Quand tout le monde a émis ses hypothèses, en tentant de se baser sur les mots qu’il a vu passer pour reconstituer le processus mental de la tablée, on ouvre les crânes et on y coche une case par joueur avec la bonne réponse. Naturellement, le nombre de cases à cocher dépend du nombre de joueurs.

Il faut qu’au moins tous les joueurs sauf un aient réalisé la bonne association pour apaiser un mort. Si tous les joueurs y sont parvenus sans exception, ils cochent la case jaune qui leur octroie un Os du souvenir. Ces Os peuvent être défaussés pour compléter les cases qui auraient rendu les joueurs perplexes. Évidemment, l’objectif est d’apaiser autant de morts que possible.

Dans l’idée, il peut être très facile de distinguer Harry Potter de Dark Vador ou de la mère de Bambi. Il ne vous faudra sans doute que quelques parties pour vous apercevoir que ce n’est pas toujours chose si aisée.
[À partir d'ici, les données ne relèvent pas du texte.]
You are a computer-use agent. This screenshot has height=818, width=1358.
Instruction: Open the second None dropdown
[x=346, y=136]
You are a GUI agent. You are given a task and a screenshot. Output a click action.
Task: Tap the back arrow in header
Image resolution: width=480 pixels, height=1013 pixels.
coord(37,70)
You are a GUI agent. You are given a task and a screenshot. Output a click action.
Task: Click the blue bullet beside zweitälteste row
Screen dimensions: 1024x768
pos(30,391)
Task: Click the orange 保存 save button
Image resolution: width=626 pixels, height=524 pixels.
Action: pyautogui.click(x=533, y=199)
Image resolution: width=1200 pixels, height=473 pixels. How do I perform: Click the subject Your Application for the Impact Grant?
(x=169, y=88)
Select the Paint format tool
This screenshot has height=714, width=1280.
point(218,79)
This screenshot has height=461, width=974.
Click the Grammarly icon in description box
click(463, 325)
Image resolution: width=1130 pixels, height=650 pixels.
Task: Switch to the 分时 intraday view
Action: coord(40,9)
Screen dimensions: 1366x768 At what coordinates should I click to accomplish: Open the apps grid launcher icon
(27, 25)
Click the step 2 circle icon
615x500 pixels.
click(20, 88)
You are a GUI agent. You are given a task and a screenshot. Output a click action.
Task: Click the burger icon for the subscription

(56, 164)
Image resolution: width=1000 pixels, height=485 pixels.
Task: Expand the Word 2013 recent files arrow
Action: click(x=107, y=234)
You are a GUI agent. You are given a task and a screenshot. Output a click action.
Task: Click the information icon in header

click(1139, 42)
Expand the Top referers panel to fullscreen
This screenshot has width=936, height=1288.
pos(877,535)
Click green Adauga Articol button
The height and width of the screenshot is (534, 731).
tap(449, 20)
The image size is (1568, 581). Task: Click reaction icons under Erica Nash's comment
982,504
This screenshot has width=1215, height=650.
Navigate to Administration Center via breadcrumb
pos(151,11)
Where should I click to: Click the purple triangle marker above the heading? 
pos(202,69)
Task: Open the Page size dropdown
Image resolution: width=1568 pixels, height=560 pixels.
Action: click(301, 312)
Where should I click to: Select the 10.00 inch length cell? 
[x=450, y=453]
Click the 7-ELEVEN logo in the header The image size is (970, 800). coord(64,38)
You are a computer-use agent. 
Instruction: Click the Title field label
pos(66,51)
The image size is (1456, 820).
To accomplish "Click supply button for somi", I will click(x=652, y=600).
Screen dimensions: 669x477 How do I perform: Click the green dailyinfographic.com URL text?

Combien de fois ai-je déjà eu plusieurs crânes « Artiste » à la fois, ou vu passer de plats « Méchant » et « Héros » incapables de nous aider ?

 

Et surtout, une fois que vous vous serez habitués à Fiesta de los Muertos et que vous en aurez pleinement apprécié le système, vous pourrez pimenter vos parties avec des contraintes. Une carte Contrainte impose par exemple que le mot inscrit soit en relation avec la « nature » ou soit un « objet ». Une autre en fixe la première lettre. Les autres enfin exigent un mot court, sans E ou rimant en -i…

Il va de soi qu’on aimera généralement encadrer le tout premier mot par une contrainte. Il faudra être bien plus téméraire pour piocher une nouvelle carte contrainte à chaque mot, ou alors accepter de rire du résultat dont il est bien peu probable qu’il soit très concluant !

 

 

Fiesta de los Muertos, le nouveau Just One ?

Fiesta de los Muertos est d’emblée parvenu à fédérer un large consensus, et Vonguru n’y fera pas entendre de voix discordante. Comme Just One, on craint pourtant dans un premier temps que ce système de téléphone arabe soit trop simple pour former un titre vraiment frais et convaincant, et comme Just One, il frappe pourtant par sa capacité à parler à tous et à amuser beaucoup pendant dix à quinze minutes, à susciter une excellente ambiance autour de la table que l’on gagne ou non. On pourrait même dire qu’il est fait aussi pour ceux qui n’aiment pas Just One, pour ceux qui déploraient que le prix du meilleur jeu de l’année soit remis à quelque chose d’aussi basique, et qui pourront sans scrupules s’intéresser à une oeuvre se positionnant dans le même genre (un jeu d’ambiance/apéritif à base de communication) avec des règles plus variées et un matériel vraiment enchanteur. Un coup de coeur manifestement partagé par toute la sphère socioludique !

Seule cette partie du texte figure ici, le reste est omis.